§ Passage for review:

== Segment start ==

How does competition work in the health insurance market? Do more competitors in a market area — say, a state — invariably mean a better deal for the insured?

These questions are germane as regulators are busy implementing the Affordable Care Act , which imposes a series of stringent new regulations on the market for health insurance, particularly the market for small-group or individually purchased insurance.

After months of hard work, for example, the National Association of Insurance Commissioners on Oct. 21 submitted to Kathleen Sebelius, the secretary of health and human services, its recommendations for defining the minimum loss ratio that health insurers must meet as of Jan. 1.

As I noted in two earlier posts on the ratio, it expresses what portion of the premiums collected by insurers must be paid out in the form of “medical benefits.” For insurance sold in the small-group or individual insurance market, the portion must be at least 80 percent. For insurance sold in the large-group market it must be at least 85 percent.

One can debate whether, with properly conducted health insurance exchanges, this regulation of the minimum-loss ratio was actually necessary. I think not, because if both the benefits and the premium for them are clearly stated, I can comparison-shop. It’s not important for me to know how insurers allocate the premium.

But if it were to be imposed, it should have been phased in gradually, over, say, four years or so, as was done with the Medicare prospective payment system for hospitals introduced under the Reagan administration in the mid-1980s and the Medicare physician-fee schedule introduced by the George H.W. Bush administration in the early 1990s.

== Segment end ==

Set down, word for word, the part of the passage on health insurance competition that opens with the words containing "These questions are" and closes with "individually purchased insurance.".

§ Provided records:
== Segment start ==

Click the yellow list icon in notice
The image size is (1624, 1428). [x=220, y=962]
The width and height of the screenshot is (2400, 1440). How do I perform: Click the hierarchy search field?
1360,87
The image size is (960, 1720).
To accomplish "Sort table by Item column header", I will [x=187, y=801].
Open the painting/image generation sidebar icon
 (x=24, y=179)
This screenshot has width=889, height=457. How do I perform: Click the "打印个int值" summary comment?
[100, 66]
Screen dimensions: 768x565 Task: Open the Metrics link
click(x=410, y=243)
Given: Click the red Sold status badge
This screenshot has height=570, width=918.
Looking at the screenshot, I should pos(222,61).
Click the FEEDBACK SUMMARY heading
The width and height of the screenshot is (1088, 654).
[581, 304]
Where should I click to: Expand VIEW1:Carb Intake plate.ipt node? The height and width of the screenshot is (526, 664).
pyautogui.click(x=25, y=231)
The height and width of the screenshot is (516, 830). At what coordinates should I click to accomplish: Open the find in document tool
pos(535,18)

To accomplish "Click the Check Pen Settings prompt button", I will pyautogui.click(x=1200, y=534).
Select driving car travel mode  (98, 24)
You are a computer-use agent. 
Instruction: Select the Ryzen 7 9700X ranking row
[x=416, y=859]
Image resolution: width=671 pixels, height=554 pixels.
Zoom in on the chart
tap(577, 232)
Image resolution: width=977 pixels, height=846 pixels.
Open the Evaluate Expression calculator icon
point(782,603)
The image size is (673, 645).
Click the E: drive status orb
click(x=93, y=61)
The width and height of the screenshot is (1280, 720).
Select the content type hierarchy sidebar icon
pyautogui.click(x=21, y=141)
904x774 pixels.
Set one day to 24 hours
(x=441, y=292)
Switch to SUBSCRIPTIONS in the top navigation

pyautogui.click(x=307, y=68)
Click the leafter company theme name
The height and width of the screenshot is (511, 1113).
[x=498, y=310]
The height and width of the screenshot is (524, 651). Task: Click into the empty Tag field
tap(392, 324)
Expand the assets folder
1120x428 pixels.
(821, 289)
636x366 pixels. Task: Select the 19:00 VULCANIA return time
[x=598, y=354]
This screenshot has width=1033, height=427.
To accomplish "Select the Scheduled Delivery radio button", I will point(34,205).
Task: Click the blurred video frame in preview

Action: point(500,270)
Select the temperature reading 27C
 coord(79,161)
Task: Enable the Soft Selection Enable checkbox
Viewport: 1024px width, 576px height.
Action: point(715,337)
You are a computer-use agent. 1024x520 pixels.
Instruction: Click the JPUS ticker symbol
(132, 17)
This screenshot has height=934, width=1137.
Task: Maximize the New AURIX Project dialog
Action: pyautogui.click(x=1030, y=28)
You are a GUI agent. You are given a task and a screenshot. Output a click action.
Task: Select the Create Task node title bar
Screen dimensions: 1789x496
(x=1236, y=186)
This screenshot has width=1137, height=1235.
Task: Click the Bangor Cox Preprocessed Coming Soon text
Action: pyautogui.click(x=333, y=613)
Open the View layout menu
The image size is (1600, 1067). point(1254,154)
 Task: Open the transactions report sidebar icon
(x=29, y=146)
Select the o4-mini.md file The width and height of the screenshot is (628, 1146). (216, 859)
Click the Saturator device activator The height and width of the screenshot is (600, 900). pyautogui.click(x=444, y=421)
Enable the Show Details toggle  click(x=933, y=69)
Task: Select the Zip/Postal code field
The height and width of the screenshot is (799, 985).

== Segment end ==

§ Exercise output:
These questions are germane as regulators are busy implementing the Affordable Care Act , which imposes a series of stringent new regulations on the market for health insurance, particularly the market for small-group or individually purchased insurance.